Google Fit Data Analysis
A simple way to explain the main steps of data exploration.
Explanation
A while ago I started to study data analysis, and after some learning exercises, I desired to make my own data exploratory project. I thought about the topic and decided that I don’t want to use common and generally available data resources such as Kaggle or other popular platforms with datasets. I wanted to use something personal and interesting to me. And my choice fell on data from the Google Fit Application I installed on my phone several months ago to push myself to do some sports activities.
So I had two purposes in mind when I started my project. The first was to go through the whole process of data exploration from the beginning to the end using the main concepts of data analysis: cleaning, exploring, and visualization. And the second was to evaluate my progress in everyday sports activities: do I become more sportive, how much time I invest in it, and what is the best kind of sport for me?

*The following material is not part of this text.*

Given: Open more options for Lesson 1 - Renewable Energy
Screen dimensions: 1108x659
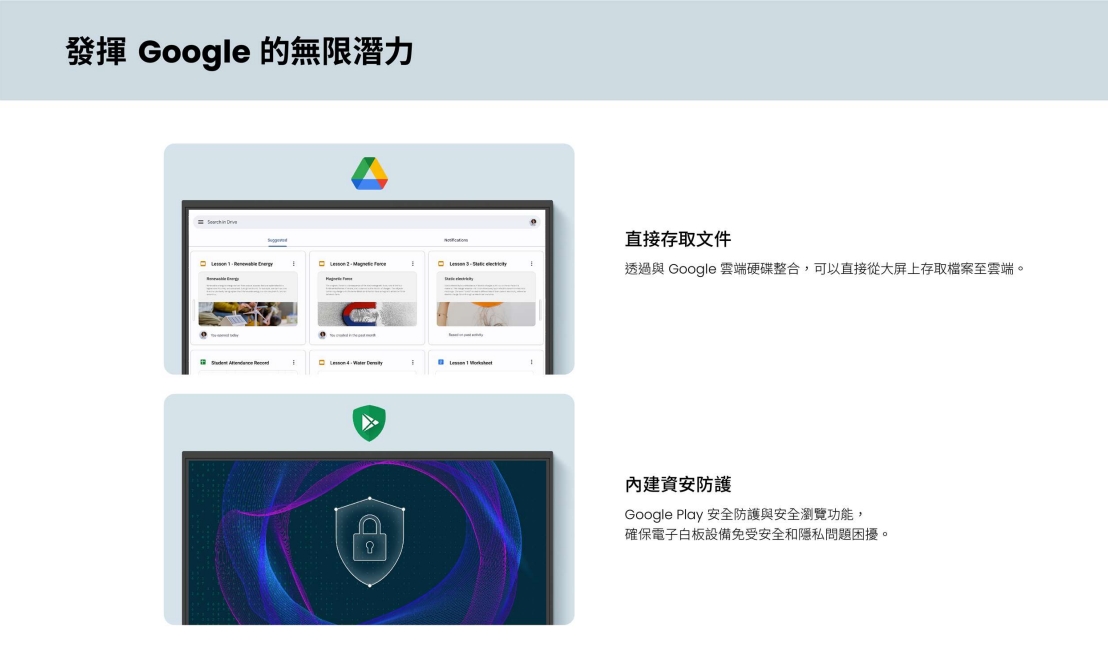Looking at the screenshot, I should pos(294,263).
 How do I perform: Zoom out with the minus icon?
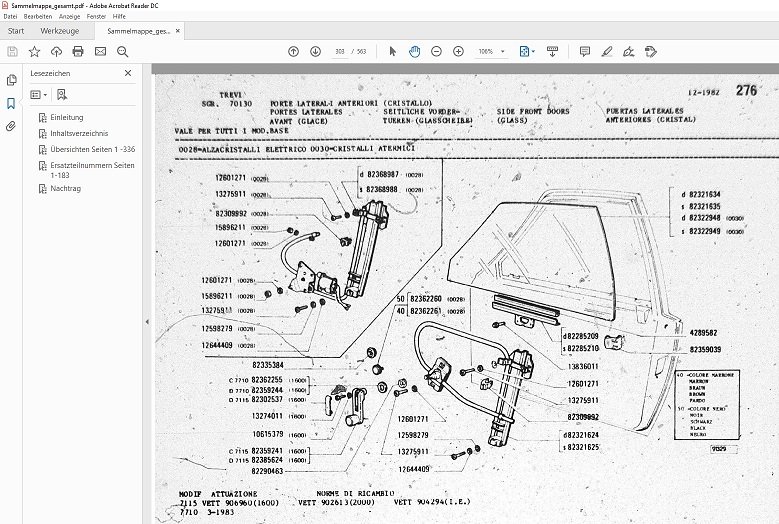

These two goals are really interesting and important for me, and now I want to share with you the results of my small research.
Some theory
Usually, the process of data analysis includes these five steps:
- Research objectives
- Gathering data
- Data preparation
- Data exploration
- Interpreting results
Setting the purpose of the research means that we have to know, what question(s) need to be answered. What we really want to find out, what is our point of interest? This affects what data, parameters, variables we need for the research. Depending on this, we will choose data sources where we will look for them.

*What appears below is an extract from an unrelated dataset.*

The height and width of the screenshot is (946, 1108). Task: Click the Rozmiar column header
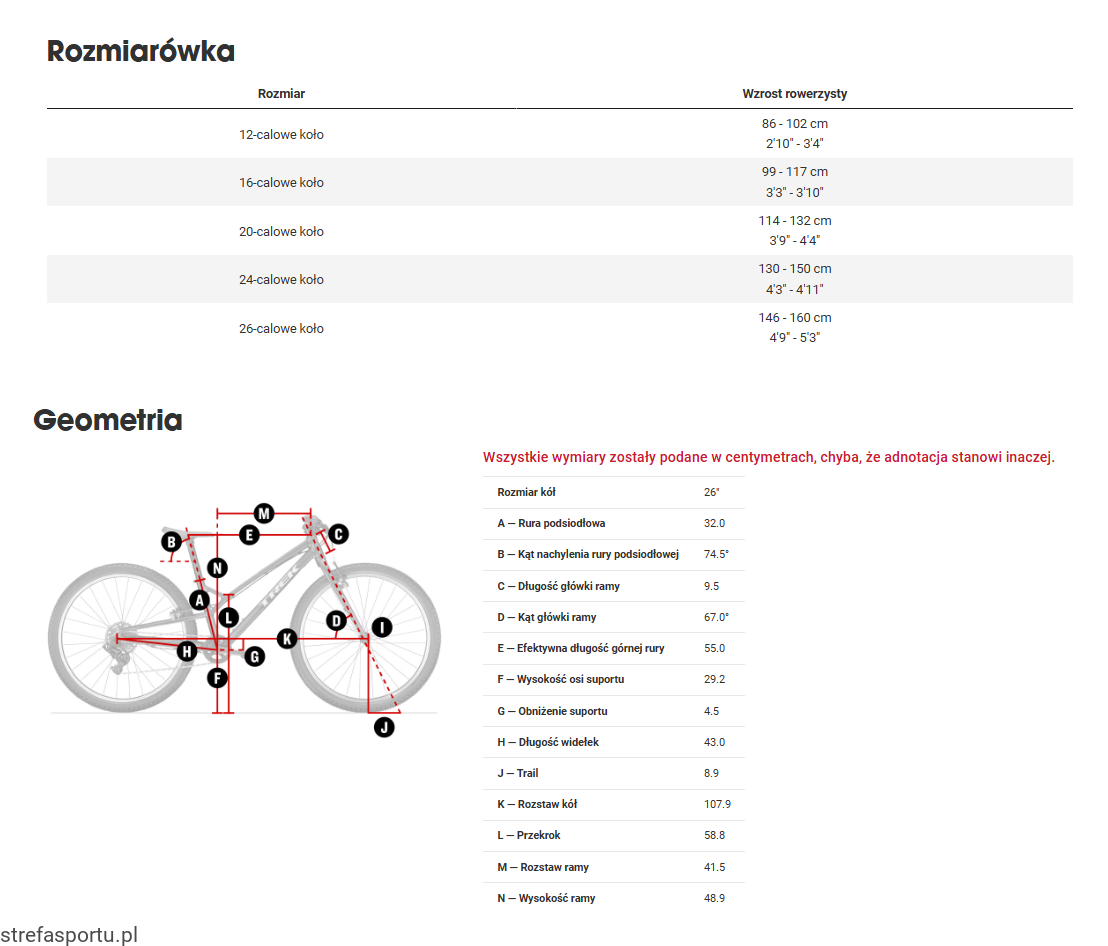(281, 94)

After we have determined the purpose of the study and the kind of data is needed we should collect them from any resources available for us. The main thing is that data have to be as much as possible accurate and complete. Otherwise, all our research can lead to incorrect results and will be useless.
But it’s a very rare situation when we have nice clean data we can explore immediately. That’s why we take what we have and then clean it and prepare for exploration.
Only after all the previous steps, we can explore our data. It may include the usage of descriptive statistics, modeling, and the most useful tool — visualization. At this stage, we can confirm or deny our assumptions and get answers to the questions we asked setting the goals at the first stage of the study.
And in the end, we come to conclusions that we can share with our target audience, stakeholders, or ourselves.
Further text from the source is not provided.